# Mr. Spankey and the Hipthrusters



## rocky1 (Dec 21, 2017)

That should get it a few clicks when it pops up on the 'New Posts' list!!







 I didn't think old bald headed guys were supposed to be able to do things like that with a guitar!!


----------



## jasonb (Dec 21, 2017)

Dang, that's impressive!


----------



## rocky1 (Dec 21, 2017)

My brother, who is musically inclined, posted it on Facebook... Old guy with a guitar, I was expecting R&B, Country, something a little more laid back. Definitely wasn't expecting that. They've got quite a few videos on You Tube.


----------



## jasonb (Dec 21, 2017)

I'm with you, wasn' expecting that either. I am not musically inclined and have great respect for those that are.

Reactions: Creative 1


----------



## Tony (Dec 21, 2017)

I am not musically inclined nor do I like R&R but this guy has crazy talent! Tony


----------



## rocky1 (Dec 21, 2017)

And, to top it all off... He's a Catholic Priest! 

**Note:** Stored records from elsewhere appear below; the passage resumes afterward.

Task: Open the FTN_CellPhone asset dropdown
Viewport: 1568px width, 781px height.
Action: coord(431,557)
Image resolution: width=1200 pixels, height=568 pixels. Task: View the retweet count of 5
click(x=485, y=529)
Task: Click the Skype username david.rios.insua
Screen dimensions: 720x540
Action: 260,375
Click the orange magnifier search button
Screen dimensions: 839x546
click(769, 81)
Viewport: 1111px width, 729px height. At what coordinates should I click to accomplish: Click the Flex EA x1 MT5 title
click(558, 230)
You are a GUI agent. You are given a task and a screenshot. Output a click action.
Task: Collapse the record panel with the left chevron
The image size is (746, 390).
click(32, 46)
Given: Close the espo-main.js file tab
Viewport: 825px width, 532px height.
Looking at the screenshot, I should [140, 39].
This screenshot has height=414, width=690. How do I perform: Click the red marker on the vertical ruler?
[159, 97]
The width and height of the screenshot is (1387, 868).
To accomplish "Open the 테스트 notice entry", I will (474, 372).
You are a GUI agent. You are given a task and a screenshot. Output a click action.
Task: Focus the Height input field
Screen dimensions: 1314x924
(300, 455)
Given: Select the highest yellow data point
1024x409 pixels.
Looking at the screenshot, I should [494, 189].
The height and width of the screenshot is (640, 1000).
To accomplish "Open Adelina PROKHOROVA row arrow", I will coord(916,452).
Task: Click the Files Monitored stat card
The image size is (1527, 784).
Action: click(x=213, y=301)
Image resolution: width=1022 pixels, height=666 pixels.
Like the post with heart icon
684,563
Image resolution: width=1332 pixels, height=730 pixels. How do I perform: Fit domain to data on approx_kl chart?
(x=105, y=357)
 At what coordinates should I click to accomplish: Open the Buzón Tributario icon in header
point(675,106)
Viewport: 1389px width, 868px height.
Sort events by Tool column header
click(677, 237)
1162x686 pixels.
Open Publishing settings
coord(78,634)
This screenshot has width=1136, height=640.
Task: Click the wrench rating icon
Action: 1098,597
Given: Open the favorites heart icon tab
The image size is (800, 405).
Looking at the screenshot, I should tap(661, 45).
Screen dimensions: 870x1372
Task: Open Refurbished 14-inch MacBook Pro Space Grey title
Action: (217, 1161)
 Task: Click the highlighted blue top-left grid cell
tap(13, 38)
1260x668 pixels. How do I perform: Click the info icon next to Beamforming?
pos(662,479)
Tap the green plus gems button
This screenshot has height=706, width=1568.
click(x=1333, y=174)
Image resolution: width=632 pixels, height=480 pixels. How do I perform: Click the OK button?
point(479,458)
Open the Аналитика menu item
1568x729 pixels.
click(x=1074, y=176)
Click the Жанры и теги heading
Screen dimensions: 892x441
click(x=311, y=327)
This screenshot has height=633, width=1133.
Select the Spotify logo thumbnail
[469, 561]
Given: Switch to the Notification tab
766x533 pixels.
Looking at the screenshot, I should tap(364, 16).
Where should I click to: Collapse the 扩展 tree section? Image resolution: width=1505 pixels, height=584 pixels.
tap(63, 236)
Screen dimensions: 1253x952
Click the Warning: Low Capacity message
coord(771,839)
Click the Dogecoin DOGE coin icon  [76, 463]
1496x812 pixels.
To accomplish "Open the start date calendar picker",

http://www.mrspankey.biz/about.html



> *Kenny Petrie*
> _Lead Guitar / Backing Vox
> _
> 
> ...


----------



## The100road (Dec 21, 2017)

Wow. That is awesome.


----------



## Kenbo (Dec 22, 2017)

Impressive.


----------



## ripjack13 (Dec 22, 2017)

Sure he can play, but his noodling is monotonous....


----------